How to study intertwined and autoregulated eukaryotic signal transduction pathways

Mitogen-activated protein kinase (MAPK) pathways are a major means of eukaryotic cells to adapt to environmental changes, in the case of microorganisms, and to nutritional and hormonal signals, in the case of multicellular organisms. Numerous defects in such architecturally conserved pathways have been associated with different human cancers. These signaling cascades usually commence with sensors located in the plasma membrane, which through specific protein kinases activate a conserved tripartite MAPK module. Phosphorylation of their targets, that is, cytosolic proteins and/or transcription factors, then triggers the proper cellular response.
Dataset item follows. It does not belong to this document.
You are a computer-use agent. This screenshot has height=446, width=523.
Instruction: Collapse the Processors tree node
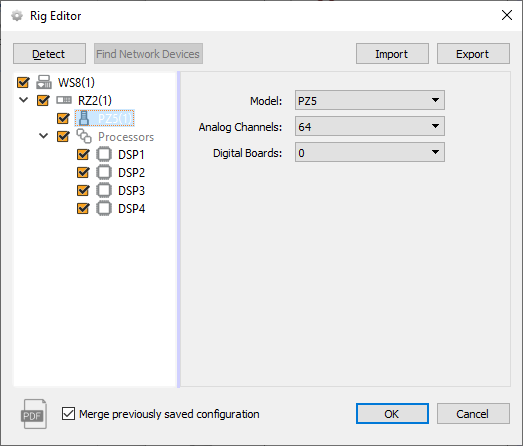point(44,136)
In the model yeast Saccharomyces cerevisiae and other fungi, the cell wall integrity pathway (CWI) has been extensively studied and its components may serve as targets for antifungal drugs of clinical and agricultural importance. Another well-known MAPK cascade, the high osmolarity glycerol (HOG) pathway, is required to cope with osmotic stress. In the past decade, it has become increasingly evident that such pathways do not act in a linear top-down fashion, but are highly regulated by internal feedback mechanisms as well as by cross-pathway interactions. The work of Jimenez-Gutierrez et al. in this issue provides an elegant way to identify new players in these complex networks.